Can you give the records from the line with "has width=819, height=1456." up to and including the line with "Looking at the image, I should click on (410, 748)." as a Markdown table with columns Row and Line, leaving out blank lines?

- - - - -

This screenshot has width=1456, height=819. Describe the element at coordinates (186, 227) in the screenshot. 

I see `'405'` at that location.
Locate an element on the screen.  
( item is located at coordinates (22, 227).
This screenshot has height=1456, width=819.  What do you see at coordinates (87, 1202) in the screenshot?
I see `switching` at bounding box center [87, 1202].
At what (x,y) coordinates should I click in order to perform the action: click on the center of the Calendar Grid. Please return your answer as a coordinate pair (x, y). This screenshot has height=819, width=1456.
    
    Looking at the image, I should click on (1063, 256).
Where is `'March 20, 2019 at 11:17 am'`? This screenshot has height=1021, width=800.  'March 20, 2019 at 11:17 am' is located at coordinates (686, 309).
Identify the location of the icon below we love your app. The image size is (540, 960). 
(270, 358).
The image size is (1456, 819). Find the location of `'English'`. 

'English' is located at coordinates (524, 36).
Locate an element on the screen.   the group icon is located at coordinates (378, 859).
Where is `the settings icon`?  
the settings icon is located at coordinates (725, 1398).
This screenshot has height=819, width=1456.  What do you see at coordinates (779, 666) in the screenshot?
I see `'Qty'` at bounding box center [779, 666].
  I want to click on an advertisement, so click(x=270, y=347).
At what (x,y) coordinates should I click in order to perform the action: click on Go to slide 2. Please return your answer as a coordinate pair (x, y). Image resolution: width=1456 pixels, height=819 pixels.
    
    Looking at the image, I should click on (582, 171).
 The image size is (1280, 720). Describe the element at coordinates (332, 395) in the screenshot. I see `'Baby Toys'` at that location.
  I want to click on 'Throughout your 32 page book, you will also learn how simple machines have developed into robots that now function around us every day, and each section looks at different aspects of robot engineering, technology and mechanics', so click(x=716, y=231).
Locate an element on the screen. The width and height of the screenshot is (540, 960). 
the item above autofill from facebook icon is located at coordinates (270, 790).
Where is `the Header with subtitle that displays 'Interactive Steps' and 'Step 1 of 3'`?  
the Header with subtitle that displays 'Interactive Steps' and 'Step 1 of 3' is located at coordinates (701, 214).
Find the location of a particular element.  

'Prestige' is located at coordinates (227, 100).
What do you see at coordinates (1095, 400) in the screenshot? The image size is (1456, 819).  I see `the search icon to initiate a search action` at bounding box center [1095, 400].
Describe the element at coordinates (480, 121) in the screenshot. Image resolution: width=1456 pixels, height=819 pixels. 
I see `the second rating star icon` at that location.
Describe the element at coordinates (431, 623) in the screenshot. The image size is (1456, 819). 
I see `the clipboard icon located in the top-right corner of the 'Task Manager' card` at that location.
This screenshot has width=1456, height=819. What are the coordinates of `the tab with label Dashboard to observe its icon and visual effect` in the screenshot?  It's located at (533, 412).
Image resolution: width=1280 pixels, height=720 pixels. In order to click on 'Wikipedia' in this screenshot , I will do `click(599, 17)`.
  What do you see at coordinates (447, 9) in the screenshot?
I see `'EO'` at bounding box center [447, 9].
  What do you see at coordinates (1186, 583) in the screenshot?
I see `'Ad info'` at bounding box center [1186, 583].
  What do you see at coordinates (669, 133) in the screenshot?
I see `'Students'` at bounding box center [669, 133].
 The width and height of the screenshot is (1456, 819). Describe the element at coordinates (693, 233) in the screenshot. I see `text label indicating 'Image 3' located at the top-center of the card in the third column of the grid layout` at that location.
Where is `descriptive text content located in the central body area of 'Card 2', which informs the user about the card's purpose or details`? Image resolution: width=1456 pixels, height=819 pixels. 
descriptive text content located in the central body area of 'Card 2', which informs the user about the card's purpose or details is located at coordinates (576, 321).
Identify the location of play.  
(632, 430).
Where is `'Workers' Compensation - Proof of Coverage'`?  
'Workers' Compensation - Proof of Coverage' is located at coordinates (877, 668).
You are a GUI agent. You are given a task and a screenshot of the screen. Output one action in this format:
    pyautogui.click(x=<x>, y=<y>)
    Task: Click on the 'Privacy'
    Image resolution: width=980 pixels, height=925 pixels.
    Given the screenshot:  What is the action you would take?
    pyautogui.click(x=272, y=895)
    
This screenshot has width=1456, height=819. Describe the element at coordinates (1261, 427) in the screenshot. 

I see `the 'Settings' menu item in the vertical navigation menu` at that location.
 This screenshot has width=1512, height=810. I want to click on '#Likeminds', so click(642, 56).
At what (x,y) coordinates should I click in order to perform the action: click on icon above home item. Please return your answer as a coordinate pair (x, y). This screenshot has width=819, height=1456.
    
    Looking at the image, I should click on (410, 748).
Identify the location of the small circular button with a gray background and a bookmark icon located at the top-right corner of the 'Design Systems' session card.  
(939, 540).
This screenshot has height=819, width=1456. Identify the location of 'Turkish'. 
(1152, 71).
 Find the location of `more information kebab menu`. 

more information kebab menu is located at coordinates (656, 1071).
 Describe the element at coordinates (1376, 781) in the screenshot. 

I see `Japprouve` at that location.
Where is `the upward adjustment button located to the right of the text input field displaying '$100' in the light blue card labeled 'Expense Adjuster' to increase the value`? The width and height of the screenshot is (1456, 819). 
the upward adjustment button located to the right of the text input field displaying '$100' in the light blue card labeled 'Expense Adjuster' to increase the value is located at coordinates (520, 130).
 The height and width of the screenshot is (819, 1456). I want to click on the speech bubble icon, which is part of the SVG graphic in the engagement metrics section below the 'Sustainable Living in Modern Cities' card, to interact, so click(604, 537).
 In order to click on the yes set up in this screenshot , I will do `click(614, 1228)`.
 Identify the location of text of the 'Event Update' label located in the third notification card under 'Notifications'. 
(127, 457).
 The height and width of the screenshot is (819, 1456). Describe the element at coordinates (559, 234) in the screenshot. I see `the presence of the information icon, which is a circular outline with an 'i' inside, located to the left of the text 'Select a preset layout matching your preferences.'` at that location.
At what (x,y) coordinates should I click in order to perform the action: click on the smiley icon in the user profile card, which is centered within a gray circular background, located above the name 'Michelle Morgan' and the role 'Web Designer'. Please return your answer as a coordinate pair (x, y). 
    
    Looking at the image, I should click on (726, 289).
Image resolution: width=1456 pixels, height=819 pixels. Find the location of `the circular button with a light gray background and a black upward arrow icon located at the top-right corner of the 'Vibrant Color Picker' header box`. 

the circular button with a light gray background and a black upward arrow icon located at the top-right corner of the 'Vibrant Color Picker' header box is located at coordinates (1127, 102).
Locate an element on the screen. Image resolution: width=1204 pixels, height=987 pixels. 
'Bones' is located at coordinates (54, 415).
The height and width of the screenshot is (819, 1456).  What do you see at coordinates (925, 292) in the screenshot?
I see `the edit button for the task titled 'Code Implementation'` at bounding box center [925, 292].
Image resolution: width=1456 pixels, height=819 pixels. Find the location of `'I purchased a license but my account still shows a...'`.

- - - - -

→ **Exercise result**
| Row | Line |
|---|---|
| 1 | At what (x,y) coordinates should I click in order to perform the action: click on icon above home item. Please return your answer as a coordinate pair (x, y). This screenshot has width=819, height=1456. |
| 2 |     Looking at the image, I should click on (410, 748). |